Intraoperative nerve action potential (NAP) recording is a useful tool for surgeons to guide decisions on surgical approaches during nerve repair surgeries. However, current methods remain technically challenging. In particular, stimulus artifacts that contaminate or mask the NAP and therefore impair the interpretation of the recording are a common problem. The authors’ goal was to improve intraoperative NAP recording techniques by revisiting the methods in an experimental setting.
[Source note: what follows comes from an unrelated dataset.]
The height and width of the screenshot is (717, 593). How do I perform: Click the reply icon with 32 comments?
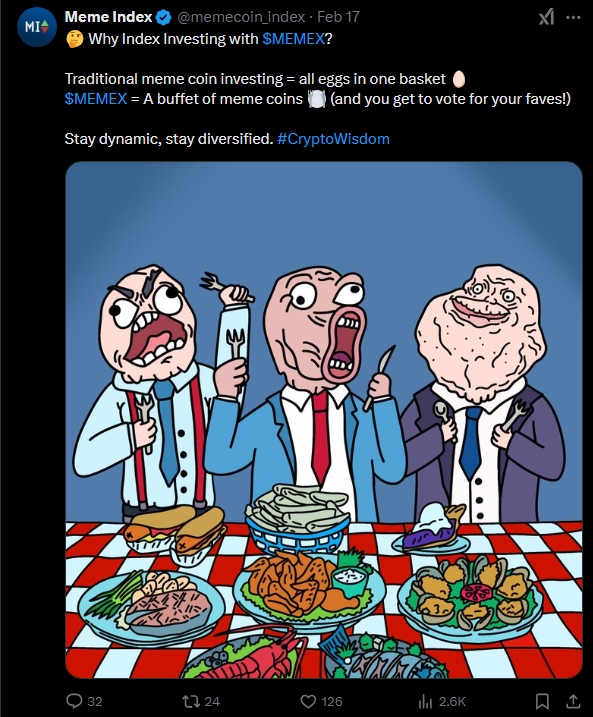coord(75,701)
First, NAPs were recorded from surgically exposed peripheral nerves in monkeys. For the authors to test their assumptions about observed artifacts, they then employed a simple model system. Finally, they applied their insights to clinical cases in the operating room.


In monkey peripheral nerve recordings, large stimulus artifacts obscured NAPs every time the nerve segment (length 3–5 cm) was lifted up from the surrounding tissue, and NAPs could not be recorded. Artifacts were suppressed, and NAPs emerged when “bridge grounding” was applied, and this allowed the NAPs to be recorded easily and reliably. Tests in a model system suggested that exaggerated stimulus artifacts and unmasking of NAPs by bridge grounding are related to a loop effect that is created by lifting the nerve. Consequently, clean NAPs were acquired in “nonlifting” recordings from monkey peripheral nerves. In clinical cases, bridge grounding efficiently unmasked intraoperative NAP recordings, validating the authors’ principal concept in the clinical setting and allowing effective neurophysiological testing in the operating room.


Technical challenges of intraoperative NAP recording are embedded in the current methods that recommend lifting the nerve from the tissue bed, thereby exaggerating stimulus artifacts by a loop effect. Better results can be achieved by performing nonlifting nerve recording or by applying bridge grounding. The authors not only tested their findings in an animal model but also applied them successfully in clinical practice.